Die einst weit verbreiteten Plastiktüten waren bereits vor dem gesetzlichen Verbot schrittweise auf dem Rückzug. Der Handelsverband hatte sich bereits 2016 verpflichtet, ohne gesetzlichen Zwang dafür zu sorgen, dass innerhalb von zwei Jahren 80 Prozent der Plastiktüten kostenpflichtig würden – sie sollten also nicht mehr kostenlos an der Kasse ausgegeben werden. Rewe ging noch einen Schritt weiter und entfernte bereits damals Plastiktüten aus ihren Geschäften, stattdessen boten sie Papiertüten, Kartons und Mehrweg-Taschen an.

Laut Europäischem Statistikamt (Eurostat) verbrauchte ein Bundesbürger im Jahr 2018 im Schnitt 57,2 Plastiktüten, die maximal 50 Mikrometer dick sind – es geht also um die heute verbotenen Tüten und die weiterhin erlaubten sehr dünnen «Hemdchen-Tragetaschen» für Obst und Gemüse. 2021 waren es 38,4 und 2023 nur noch 30,9. Im europäischen Vergleich steht Deutschland gut da, in Tschechien, Spanien und Bulgarien etwa fallen pro Kopf viel mehr Plastiktüten an. 

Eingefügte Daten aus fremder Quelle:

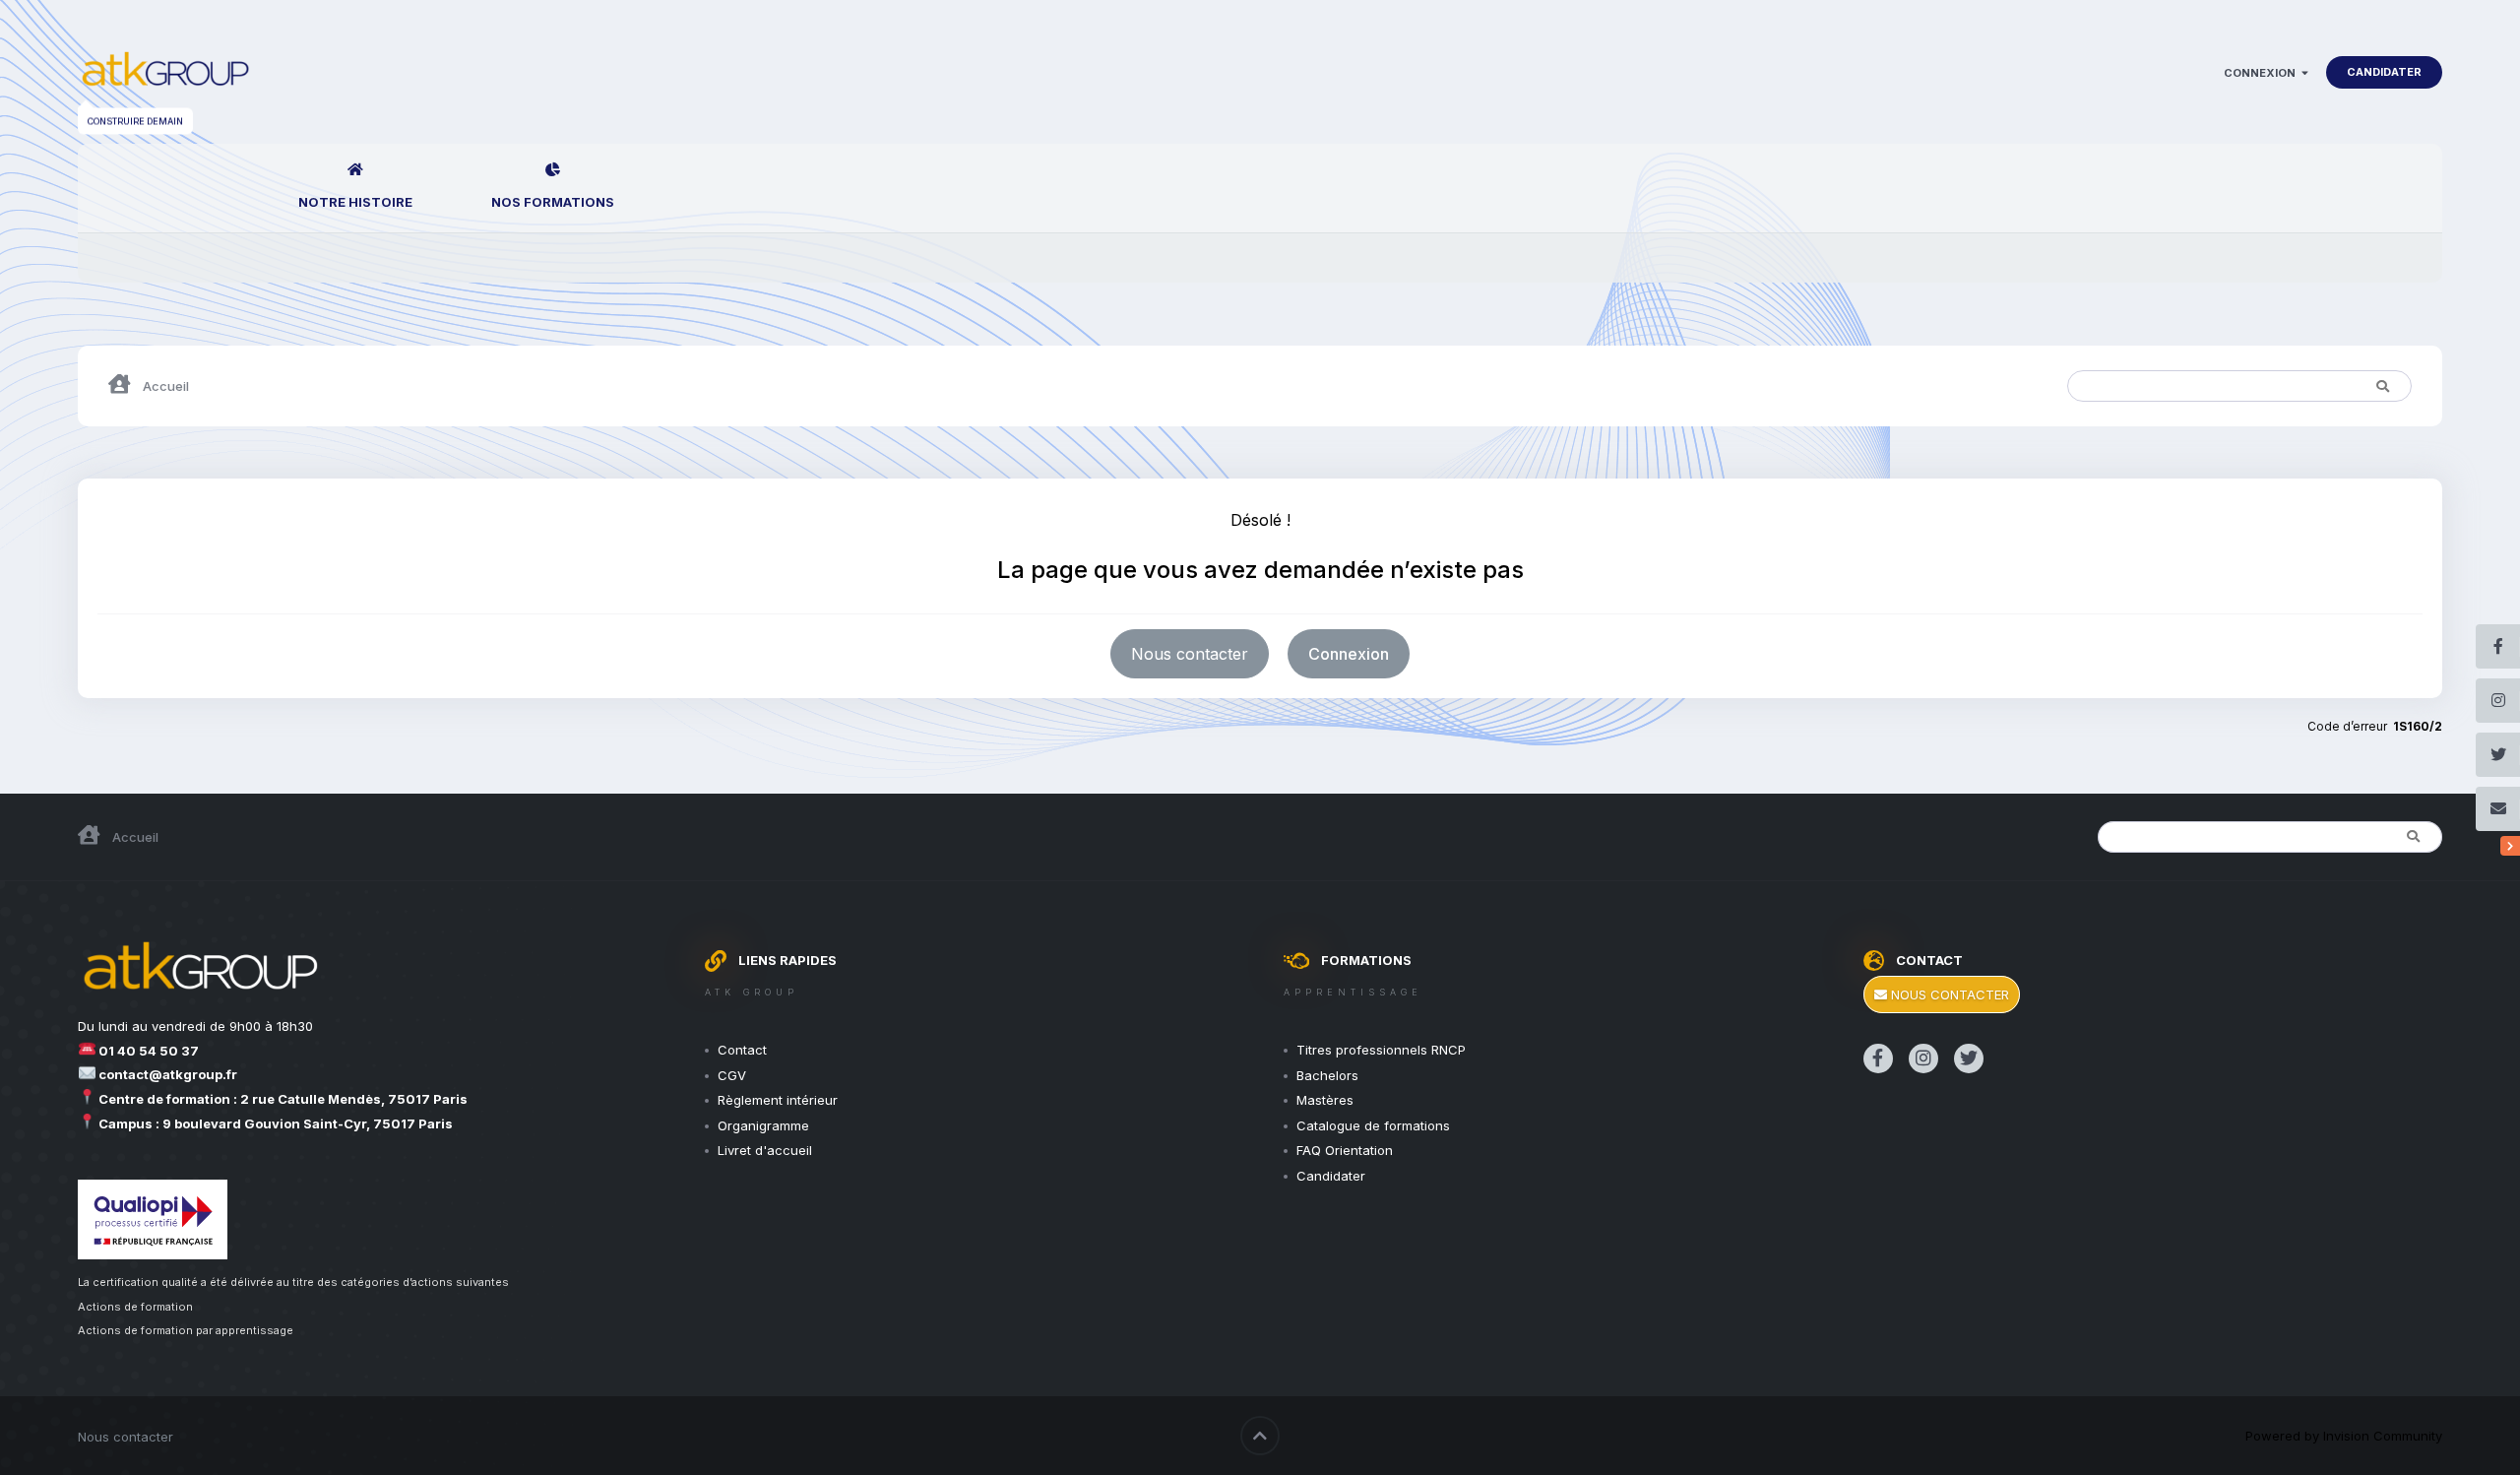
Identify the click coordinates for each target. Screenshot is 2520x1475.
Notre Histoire (355, 202)
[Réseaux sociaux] (2510, 846)
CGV (732, 1075)
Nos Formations (552, 202)
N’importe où (2289, 385)
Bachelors (1327, 1075)
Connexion (2262, 73)
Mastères (1325, 1100)
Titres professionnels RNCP (1381, 1050)
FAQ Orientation (1344, 1150)
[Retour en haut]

Handelsbranche betont Vorteile freiwilliger Maßnahmen 

Der Handelsverband betrachtet den Branchenweg rückblickend als Erfolgsgeschichte. «Die freiwillige Selbstverpflichtung noch vor der gesetzlichen Pflicht macht deutlich, dass die Handelsbranche ihre Bemühungen in Sachen Umweltschutz und Nachhaltigkeit ernst meint», sagt HDE-Geschäftsführerin Antje Gerstein. Durch die Selbstverpflichtung wurde der Verbrauch von dünnen Plastiktüten erheblich reduziert. Die Erfahrung zeigt, dass Verbraucher die angebotenen Alternativen gut annehmen. Die Unternehmen arbeiten kontinuierlich daran, ihre Produkte und Verpackungen nachhaltiger und besser recycelbar zu gestalten.

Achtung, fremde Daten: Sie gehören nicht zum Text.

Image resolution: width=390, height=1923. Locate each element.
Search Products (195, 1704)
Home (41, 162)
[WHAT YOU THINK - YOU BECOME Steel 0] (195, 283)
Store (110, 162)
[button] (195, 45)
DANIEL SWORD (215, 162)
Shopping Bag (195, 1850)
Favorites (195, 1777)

Mit den angebotenen Alternativen ist auch die Plastikindustrie zufrieden. «Kunststoff hat sich als nahezu ideale Lösung für Mehrweganwendungen etabliert», sagt die Hauptgeschäftsführerin von Plastics Europe Deutschland, Christine Bunte. «Eine robuste Tasche aus recyceltem Kunststoff ist nicht nur praktisch, sondern weist oft eine bessere Ökobilanz auf als viele Alternativen wie Stoffbeutel.» Bunte weist auf Studien hin, denen zufolge Mehrweg-Plastiktaschen bereits nach fünf- bis zwanzigfacher Nutzung eine bessere Ökobilanz haben als eine Einweg-Tüte. Damit seien diese robusten Kunststoff-Taschen besser als Baumwoll-Taschen, die häufiger zum Einsatz kommen müssen, bevor ihre Ökobilanz besser sei als eine Einweg-Tasche aus Kunststoff.

Die Bundestagsabgeordnete Julia Schneider von den Grünen hält es inzwischen für selbstverständlich, fürs Einkaufen Tragetaschen mehrfach zu verwenden. «Viele Bürgerinnen und Bürger setzen in ihrem Alltag ohnehin auf mehr Wiederverwenden statt Wegwerfen.» Schneider weist auf Sommer 2026 hin – dann greift ein EU-Regelwerk zu Verpackungen, was das Plastikaufkommen noch weiter reduzieren soll. Die Oppositionspolitikerin fordert von der Bundesregierung, dieses EU-Regelwerk als Gelegenheit zu nutzen, um Mehrweg zum Standard zu machen und die Kreislaufwirtschaft voranzubringen.